Many colleges and medical schools are incorporating boot camps and transition programs for students prior to entering freshman year. Over a dozen medical schools currently have bridge or prematriculation programs, which can be anywhere from a week to 2 months long. In these programs, study strategies are highly emphasized along with early introductions to faculty and teaching modalities.1 For example, students may be exposed to an anatomy lecture and lab so that they are able to practice how to review and prepare for high-yield information.
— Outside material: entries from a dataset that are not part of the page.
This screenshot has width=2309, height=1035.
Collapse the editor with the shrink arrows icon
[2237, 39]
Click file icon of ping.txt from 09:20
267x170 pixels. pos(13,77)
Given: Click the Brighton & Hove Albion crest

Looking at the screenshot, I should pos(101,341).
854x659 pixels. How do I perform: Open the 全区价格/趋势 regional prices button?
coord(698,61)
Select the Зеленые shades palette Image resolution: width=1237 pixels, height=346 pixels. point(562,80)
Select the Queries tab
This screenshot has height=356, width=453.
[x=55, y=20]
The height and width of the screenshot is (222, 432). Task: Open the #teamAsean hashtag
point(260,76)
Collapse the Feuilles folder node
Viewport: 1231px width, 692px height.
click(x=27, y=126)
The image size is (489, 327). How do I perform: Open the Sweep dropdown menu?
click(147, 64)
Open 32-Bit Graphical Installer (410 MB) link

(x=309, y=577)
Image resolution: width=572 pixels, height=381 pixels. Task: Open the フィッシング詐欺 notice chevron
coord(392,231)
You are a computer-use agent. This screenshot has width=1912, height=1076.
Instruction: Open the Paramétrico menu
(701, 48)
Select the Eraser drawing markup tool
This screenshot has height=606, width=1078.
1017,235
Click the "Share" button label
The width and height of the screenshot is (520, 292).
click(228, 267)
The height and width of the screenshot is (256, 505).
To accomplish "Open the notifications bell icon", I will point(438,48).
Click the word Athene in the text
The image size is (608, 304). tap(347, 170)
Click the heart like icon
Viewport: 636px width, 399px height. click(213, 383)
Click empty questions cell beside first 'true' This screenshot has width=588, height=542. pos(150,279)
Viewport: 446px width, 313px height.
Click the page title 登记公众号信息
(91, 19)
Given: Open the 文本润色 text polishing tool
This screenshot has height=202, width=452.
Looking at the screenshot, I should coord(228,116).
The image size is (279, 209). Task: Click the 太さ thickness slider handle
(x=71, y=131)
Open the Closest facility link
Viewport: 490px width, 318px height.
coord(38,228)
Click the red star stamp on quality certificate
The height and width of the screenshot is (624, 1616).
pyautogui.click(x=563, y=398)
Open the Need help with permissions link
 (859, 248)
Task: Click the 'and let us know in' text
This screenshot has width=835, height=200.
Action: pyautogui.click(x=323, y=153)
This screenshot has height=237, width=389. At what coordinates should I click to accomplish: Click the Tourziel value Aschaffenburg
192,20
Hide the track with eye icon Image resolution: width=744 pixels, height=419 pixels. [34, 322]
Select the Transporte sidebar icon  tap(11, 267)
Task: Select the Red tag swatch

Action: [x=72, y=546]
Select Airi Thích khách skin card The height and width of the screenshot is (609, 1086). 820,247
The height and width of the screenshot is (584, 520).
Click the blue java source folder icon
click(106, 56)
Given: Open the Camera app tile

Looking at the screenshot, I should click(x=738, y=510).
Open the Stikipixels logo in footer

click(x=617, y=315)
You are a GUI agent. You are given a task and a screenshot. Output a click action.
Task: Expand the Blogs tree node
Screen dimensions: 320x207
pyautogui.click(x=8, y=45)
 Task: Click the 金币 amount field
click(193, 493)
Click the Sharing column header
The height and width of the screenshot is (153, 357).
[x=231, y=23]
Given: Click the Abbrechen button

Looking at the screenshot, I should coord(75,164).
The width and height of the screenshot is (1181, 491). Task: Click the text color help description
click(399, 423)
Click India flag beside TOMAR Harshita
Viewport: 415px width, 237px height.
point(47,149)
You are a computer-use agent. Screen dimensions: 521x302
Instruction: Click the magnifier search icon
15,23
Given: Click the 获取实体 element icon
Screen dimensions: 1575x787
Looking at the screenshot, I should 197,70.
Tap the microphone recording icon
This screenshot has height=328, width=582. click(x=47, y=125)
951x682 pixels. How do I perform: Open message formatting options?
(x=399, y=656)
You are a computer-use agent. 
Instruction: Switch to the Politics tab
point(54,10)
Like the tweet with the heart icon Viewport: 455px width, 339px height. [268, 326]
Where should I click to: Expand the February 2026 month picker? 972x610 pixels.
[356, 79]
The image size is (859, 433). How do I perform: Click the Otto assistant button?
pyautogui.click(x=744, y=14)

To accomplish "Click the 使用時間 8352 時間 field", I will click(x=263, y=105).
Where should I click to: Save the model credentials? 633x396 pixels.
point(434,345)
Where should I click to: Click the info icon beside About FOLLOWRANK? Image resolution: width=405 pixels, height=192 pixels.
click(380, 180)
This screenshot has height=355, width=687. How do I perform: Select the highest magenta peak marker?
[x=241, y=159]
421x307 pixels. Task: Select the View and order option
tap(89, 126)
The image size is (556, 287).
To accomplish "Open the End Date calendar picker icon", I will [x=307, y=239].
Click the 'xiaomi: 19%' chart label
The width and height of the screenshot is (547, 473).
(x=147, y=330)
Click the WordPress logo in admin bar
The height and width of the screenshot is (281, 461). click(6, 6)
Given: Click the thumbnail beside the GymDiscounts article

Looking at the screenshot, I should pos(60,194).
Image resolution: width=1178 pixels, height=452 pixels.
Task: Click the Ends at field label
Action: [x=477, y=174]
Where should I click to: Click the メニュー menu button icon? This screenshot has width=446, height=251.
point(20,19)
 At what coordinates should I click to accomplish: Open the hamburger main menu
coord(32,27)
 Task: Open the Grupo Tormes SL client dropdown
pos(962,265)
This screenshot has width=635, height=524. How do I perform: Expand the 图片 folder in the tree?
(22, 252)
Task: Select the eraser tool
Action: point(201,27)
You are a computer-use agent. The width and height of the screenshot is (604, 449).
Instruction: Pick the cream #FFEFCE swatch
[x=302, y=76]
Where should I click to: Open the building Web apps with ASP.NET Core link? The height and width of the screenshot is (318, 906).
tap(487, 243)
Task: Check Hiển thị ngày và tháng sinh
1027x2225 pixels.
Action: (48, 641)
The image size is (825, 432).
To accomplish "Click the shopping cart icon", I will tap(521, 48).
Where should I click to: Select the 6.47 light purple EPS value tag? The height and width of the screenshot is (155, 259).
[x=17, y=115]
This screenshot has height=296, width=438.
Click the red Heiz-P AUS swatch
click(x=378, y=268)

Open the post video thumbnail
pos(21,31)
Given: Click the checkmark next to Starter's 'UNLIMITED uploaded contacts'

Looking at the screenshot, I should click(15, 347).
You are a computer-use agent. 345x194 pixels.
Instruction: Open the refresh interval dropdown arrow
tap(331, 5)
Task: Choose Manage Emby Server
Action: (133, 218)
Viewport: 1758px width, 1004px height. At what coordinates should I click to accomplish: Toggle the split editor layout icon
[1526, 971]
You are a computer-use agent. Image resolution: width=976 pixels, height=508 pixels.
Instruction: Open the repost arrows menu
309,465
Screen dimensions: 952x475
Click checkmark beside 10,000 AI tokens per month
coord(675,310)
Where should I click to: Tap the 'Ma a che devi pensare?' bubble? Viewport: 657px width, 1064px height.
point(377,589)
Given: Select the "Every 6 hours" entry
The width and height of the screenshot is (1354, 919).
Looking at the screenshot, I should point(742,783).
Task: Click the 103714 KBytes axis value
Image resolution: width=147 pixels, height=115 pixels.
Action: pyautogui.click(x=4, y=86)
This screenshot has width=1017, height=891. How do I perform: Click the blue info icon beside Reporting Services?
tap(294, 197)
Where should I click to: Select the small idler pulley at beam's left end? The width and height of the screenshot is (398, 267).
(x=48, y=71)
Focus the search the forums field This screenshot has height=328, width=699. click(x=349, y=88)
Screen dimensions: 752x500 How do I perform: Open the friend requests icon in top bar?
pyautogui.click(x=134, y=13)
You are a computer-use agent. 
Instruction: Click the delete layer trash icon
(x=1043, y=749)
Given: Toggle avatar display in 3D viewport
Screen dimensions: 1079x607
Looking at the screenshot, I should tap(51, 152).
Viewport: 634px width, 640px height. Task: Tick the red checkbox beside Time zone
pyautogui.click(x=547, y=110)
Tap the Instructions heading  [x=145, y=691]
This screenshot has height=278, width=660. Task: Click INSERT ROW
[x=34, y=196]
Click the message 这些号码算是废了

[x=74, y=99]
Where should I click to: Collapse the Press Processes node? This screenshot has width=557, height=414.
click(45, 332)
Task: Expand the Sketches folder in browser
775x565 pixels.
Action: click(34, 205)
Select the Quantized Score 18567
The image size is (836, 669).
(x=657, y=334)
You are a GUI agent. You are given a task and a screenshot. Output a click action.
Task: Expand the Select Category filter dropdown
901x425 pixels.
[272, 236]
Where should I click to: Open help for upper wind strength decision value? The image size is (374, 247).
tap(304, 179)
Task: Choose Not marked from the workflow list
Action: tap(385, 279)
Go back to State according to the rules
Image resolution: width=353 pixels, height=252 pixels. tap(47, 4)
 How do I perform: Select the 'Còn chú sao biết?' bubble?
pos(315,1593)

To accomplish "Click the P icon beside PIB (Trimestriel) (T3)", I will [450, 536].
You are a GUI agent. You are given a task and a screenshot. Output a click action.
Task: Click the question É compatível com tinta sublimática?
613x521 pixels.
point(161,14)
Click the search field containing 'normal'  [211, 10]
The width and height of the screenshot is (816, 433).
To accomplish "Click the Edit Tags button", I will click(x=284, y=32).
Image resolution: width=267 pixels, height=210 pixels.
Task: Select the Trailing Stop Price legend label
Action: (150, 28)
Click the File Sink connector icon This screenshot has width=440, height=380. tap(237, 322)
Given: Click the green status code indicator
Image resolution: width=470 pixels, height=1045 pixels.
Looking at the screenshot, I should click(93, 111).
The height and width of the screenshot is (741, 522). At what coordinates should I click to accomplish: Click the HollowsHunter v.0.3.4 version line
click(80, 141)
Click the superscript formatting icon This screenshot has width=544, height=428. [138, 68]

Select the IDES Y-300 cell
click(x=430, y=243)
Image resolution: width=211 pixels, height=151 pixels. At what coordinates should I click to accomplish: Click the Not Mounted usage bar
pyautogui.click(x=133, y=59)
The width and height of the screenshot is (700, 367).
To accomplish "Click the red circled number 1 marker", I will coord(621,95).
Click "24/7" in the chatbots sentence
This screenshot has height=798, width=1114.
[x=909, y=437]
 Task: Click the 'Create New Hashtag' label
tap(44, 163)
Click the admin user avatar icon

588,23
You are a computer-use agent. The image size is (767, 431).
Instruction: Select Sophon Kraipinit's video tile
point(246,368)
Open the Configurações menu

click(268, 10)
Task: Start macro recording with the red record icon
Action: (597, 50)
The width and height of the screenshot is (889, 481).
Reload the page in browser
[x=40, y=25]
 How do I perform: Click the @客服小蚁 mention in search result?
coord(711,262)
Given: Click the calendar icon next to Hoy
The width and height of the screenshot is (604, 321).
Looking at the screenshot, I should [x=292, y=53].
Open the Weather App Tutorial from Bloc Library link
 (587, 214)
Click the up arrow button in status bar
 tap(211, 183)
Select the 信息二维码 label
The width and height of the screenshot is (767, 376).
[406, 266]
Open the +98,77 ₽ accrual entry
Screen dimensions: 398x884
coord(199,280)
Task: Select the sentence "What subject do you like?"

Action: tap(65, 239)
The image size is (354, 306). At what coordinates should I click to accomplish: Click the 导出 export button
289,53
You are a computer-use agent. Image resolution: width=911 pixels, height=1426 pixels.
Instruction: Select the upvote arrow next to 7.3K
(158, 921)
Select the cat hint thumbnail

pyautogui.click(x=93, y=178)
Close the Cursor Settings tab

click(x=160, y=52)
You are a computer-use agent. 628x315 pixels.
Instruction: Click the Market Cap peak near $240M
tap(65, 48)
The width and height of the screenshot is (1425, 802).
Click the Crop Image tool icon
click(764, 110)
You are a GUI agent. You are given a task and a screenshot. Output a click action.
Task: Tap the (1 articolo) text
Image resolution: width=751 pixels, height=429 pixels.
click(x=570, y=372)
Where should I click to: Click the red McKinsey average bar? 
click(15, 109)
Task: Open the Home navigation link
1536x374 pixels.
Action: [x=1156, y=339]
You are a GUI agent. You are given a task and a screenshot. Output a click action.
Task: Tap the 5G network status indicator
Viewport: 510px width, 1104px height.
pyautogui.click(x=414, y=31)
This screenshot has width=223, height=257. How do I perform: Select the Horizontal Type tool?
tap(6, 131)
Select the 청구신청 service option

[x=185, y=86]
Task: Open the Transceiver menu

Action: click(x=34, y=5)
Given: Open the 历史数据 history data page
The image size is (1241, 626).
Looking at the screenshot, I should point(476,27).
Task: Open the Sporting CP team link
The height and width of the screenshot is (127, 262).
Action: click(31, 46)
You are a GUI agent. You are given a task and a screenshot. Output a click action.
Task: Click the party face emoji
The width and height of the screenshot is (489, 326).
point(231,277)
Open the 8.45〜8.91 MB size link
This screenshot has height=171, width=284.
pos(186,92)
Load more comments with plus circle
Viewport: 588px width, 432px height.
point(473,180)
The goal of these programs is to better prepare students for the experience of medical education, with the understanding that most bridge programs target underserved and diverse student populations. The University of Nevada School of Medicine (UNSOM) has implemented a bridge program designed to prepare incoming medical students, identified by the Admissions Executive Committee, for the academically rigorous learning environment of medical school. All programs utilize an application process; UNSOM has adapted a holistic review approach to admissions to ensure the academic success of a more diverse student body in medical education.
UNSOM faculty partnered with the Khan Academy to identify content areas and create digital learning resources for use by these students before entering the bridge program. The utilization of precourse material is new to bridge programs in medical education, as faculty have indicated that there are some topics they would like students to have a better understanding of before they enter the classroom. Moreover, some students may not have been exposed to or fully grasped more complex science concepts in their undergraduate education, which can hinder their learning.2
This resource provides a realistic case scenario that introduces students to the basic case format while guiding them through the thought process needed to work through a case. Additionally, it provides students with small-group skills that will be beneficial when working through cases in the first and second years of medical school. The case features Mary Beth Chrispy, a 25-year-old second-year medical student who visits her primary care physician due to trouble focusing on her studies and complaints of fatigue. Presenting questions throughout the case help guide the students in making necessary connections and allow the facilitator to direct the students through each section of the case.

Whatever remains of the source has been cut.